Yeni nesil otonominin bu dil modelleri ile insanın doğal diline daha yaklaşmasıyla oluşacağını kaydeden Bayraktar, yapay zekanın getirdiği dönüşümde Türkiye'nin konumuna dair ise "Türkiye’nin bu dönüşümünde geri kalmaması gerekiyor. Çünkü bu dönüşüm aracına sahip olanlar, ayrı bir dünya inşa edecekler." değerlendirmesinde bulundu.
Bayraktar, "Türkiye yapay zeka rüzgarını yakaladı mı" sorusuna, "TEKNOFEST kuşağı en büyük umudumuz. Türkiye iyi bir yerde ama ara açılabilir burada. Büyük bir güç oluşturuyor, doğru. Ben tartışmaları hep 'Bu teknolojiyle nasıl sonsuz bir güce ya da sonsuza yakın bir güce kavuşuruz da dünyayı domine ederiz' üzerinden döndüğünü görüyorum." yanıtını verdi.
"Asıl motivasyonumuz ülkemizin tam bağımsız, güçlü ve müreffeh yarınları"
Baykar'ın farklı alanlardaki yatırımlarına dair bilgi veren Bayraktar, "Biz ülkemizi bağımsız, güçlü ve müreffeh kılacak stratejik alanlara yatırım yapıyoruz, daha çok kimsenin giremeyeceği, yapamayacağı, inşa edemeyeceği alanlara. Eğer şayet bir alan ülkemizin ihtiyacını karşılayacak şekilde zaten mevcutsa biz ona hiç girmiyoruz. Uzayda da seçim yaparken öyle yaptık. Ülkemizin uzayla alakalı çalışmaları var. Haberleşme uyduları var, çok daha karmaşık bizim yaptığımız uydulardan." ifadelerini kullandı.

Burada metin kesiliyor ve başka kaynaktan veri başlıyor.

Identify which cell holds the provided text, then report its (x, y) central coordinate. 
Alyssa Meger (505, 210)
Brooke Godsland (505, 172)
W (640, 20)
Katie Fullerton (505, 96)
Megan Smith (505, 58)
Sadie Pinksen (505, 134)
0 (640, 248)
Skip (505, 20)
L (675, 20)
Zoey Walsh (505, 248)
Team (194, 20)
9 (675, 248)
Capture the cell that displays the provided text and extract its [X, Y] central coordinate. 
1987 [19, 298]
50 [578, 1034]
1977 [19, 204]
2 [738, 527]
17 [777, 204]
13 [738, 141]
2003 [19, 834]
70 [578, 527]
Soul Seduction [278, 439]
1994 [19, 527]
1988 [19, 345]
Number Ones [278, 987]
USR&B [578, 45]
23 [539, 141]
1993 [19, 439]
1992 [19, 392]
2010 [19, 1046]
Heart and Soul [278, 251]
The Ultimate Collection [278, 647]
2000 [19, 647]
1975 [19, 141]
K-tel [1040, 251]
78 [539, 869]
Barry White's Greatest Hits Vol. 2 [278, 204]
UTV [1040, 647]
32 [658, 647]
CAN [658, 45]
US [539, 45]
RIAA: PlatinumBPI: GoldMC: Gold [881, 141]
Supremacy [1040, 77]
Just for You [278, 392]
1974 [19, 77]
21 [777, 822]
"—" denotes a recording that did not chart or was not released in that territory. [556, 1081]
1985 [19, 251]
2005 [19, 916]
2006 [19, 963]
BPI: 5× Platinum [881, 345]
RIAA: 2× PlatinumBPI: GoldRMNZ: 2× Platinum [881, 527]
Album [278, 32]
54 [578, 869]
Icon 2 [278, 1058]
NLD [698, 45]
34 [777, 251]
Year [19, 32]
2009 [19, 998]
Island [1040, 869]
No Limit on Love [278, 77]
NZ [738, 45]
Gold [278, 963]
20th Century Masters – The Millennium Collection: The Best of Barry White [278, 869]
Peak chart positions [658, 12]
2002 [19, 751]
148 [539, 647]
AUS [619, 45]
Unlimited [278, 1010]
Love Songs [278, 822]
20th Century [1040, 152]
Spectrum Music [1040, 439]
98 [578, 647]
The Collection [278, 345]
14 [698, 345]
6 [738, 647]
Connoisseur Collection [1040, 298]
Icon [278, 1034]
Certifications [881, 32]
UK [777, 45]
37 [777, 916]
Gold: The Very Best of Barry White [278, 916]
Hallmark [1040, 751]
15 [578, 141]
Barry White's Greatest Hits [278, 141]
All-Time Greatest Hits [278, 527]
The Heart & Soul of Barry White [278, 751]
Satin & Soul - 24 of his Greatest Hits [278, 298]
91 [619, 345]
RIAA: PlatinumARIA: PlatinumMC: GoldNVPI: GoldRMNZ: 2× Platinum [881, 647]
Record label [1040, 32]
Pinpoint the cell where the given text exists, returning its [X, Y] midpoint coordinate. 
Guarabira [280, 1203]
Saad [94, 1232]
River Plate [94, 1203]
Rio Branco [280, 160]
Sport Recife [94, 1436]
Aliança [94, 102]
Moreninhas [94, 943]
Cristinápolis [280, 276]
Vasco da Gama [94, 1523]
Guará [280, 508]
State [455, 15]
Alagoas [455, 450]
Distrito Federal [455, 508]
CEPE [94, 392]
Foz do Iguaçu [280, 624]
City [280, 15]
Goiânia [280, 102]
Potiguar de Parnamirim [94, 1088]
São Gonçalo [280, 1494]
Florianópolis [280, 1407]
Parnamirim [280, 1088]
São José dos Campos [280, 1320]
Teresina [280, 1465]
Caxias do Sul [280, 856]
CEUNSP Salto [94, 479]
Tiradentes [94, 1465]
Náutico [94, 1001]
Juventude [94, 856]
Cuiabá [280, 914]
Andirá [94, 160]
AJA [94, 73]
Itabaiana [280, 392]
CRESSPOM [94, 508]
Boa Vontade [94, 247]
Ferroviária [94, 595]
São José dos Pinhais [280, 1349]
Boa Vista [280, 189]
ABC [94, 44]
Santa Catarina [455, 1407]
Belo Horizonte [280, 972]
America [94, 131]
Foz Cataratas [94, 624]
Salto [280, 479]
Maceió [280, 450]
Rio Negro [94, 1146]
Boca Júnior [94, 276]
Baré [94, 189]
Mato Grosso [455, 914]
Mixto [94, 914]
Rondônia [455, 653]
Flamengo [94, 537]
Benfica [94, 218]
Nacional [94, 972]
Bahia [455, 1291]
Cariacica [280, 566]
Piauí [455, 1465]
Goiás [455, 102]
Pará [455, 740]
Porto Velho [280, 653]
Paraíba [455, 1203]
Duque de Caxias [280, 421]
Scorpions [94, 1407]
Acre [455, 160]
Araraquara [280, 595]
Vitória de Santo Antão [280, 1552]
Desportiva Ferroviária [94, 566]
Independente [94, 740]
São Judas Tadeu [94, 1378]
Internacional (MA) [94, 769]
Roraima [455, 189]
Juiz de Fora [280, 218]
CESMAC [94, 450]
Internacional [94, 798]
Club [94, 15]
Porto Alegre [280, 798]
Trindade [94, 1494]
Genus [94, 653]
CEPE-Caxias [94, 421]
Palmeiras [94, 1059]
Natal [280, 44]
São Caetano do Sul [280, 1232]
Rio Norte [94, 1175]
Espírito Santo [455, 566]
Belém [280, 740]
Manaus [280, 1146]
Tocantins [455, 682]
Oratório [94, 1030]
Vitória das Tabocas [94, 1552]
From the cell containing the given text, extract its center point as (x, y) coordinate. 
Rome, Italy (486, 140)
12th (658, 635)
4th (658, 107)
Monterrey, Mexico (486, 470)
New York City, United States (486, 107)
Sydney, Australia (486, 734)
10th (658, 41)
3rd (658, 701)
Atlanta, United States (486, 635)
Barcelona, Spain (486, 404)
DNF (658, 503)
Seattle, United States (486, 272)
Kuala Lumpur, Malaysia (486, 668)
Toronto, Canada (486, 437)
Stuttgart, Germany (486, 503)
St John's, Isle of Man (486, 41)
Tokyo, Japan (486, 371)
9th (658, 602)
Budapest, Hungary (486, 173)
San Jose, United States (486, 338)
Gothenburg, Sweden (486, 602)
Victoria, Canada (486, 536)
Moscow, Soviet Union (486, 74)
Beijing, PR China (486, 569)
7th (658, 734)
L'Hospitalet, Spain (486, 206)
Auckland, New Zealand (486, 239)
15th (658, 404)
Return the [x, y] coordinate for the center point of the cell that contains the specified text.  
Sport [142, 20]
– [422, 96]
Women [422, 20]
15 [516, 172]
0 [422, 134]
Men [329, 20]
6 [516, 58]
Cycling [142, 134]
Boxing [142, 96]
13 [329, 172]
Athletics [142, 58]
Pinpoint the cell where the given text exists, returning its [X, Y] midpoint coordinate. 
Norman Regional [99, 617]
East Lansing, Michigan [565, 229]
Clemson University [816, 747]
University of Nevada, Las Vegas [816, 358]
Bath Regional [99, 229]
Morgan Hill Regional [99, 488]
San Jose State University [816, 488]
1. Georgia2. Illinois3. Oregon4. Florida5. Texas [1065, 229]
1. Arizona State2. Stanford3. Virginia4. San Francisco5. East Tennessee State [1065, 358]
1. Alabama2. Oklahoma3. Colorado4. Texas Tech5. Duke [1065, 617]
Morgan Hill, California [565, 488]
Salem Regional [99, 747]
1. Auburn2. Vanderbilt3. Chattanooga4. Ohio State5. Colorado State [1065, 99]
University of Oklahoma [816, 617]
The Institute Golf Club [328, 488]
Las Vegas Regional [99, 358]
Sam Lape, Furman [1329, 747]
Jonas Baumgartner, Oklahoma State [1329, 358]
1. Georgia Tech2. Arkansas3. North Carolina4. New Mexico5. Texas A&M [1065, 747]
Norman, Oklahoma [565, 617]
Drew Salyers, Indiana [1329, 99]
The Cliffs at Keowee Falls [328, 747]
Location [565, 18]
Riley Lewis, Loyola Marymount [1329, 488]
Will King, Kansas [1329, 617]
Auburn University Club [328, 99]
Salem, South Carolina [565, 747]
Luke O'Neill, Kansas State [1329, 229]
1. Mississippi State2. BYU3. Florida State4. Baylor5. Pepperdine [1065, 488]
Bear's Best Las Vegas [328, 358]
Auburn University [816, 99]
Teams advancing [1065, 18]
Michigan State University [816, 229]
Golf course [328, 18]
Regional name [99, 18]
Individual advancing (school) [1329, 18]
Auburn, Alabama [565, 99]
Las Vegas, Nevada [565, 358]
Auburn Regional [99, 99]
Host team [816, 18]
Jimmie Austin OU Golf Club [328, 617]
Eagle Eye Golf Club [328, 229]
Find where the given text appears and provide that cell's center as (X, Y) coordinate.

Bayraktar, küresel konumlama sistemi (GPS) inşası yoluna gidilmesinde de bu yöntemin izlendiğini belirterek, kimsenin bu alanda çalışma yürütmediğini söyledi. Sivil alanda da kullanılacağını ve dünyada da büyük ihtiyaç olacağını tespit ettiklerini bildiren Bayraktar, benzer şekilde hassas konumlama sistemlerinin Türkiye'yi bağımsızlaştıracak bir uygulama olduğundan seçildiğini vurguladı.
Bayraktar, yörünge transfer aracının da yeni bir kavram olduğuna, dünyada neredeyse hiç üreticisi olmadığına dikkati çekerek, bu araçların bir anlamda uzaydaki minibüs olduğunu ve bir yörüngeden diğerine gidilmesini sağladığını vurguladı.
Bayraktar sözlerine şöyle devam etti:
"Benzer şekilde uzaya çıkış için Türkiye'de fırlatma aracı olsaydı onu kullanırdık elbette ama şu an yok. Bizim inşa edebilecek kaynağımız, kapasitemiz var. Baykar, 5 bin kişilik bir aile. Kaynağımız var, bunu yapabiliriz. Bu yatırımların hiçbiri neredeyse geri dönüşü olmayan yatırımlar. Belki 15- 20 senede kendisini ancak fizibil hale getirebilecek yatırımlar. Fakat olmadığında da çok büyük sıkıntıya gireceğiniz yatırımlar."
İnternetin ve uzayın Türkiye için neredeyse su ve elektrik altyapısı kadar önemli olduğunu söyleyen Bayraktar, "Karalarımızı koruyabilmek için denizlerde varlığımız olması gerekiyor. İkisini koruyabilmek için göklerde varlığımız olması gerekiyor. İşte görüyorsunuz burada, göklerdeki eserlerimizi. Üçünü birden koruyabilmek için de uzayda varlık göstermek durumundasınız. Dolayısıyla asıl motivasyonumuz bir anlamda ülkemizin tam bağımsız, güçlü ve müreffeh yarınları ve tüm dost ve kardeş coğrafyalarımızın." ifadelerini kullandı.
Bayraktar'dan gençlere TEKNOFEST mesajı
Bayraktar, TEKNOFEST'i ekranları başında izleyen gençlere yönelik ise şu mesajı paylaştı:
"Dünya her ne kadar buhranlarla, büyük bir karanlığa doğru savruluyor olsa da bir anlamda bütün dünyanın, medeniyetimizin ve milletimizin umudu, buradaki yüksek teknoloji eserleri ile dünyanın geleceğine yön verecek genç kardeşlerim. Onlar bunları yaparken, medeniyetimizin adalet, iyilik, merhamet ve hürriyet değerleriyle kuşanmış bir şekilde bu dünyayı inşa edecekler. Bu yıl 1,6 milyon gencimiz yarışmalarımıza başvurdu. Yine yüz binlerce hatta milyonun üzerinde ziyaretçi ile teknolojinin şampiyonlarının inşa edeceği dünyayı kutlamak için biz bir araya geldik. Ben ülkemin tüm gençlerine ve TEKNOFEST'in uzandığı tüm coğrafyalara TEKNOFEST davetimizi yineliyorum. Daha adil, daha müreffeh, daha güzel ve iyilik dolu bir dünya için genç kardeşlerimi davet ediyorum. Gelin insanlığın bu büyük yıkımdan sonra ihtiyaç duyduğu dünyayı beraber inşa edelim. İnsanlığın, medeniyetimizin faydasına adaletle, iyilikle, merhametle kuşatılmış bir teknolojiyle inşa edelim. Sizleri, tüm gençlerimizi, TEKNOFEST'in kalbinin attığı yer olan TEKNOFEST Akdeniz'e, Adana'ya, Şakirpaşa'ya bekliyorum."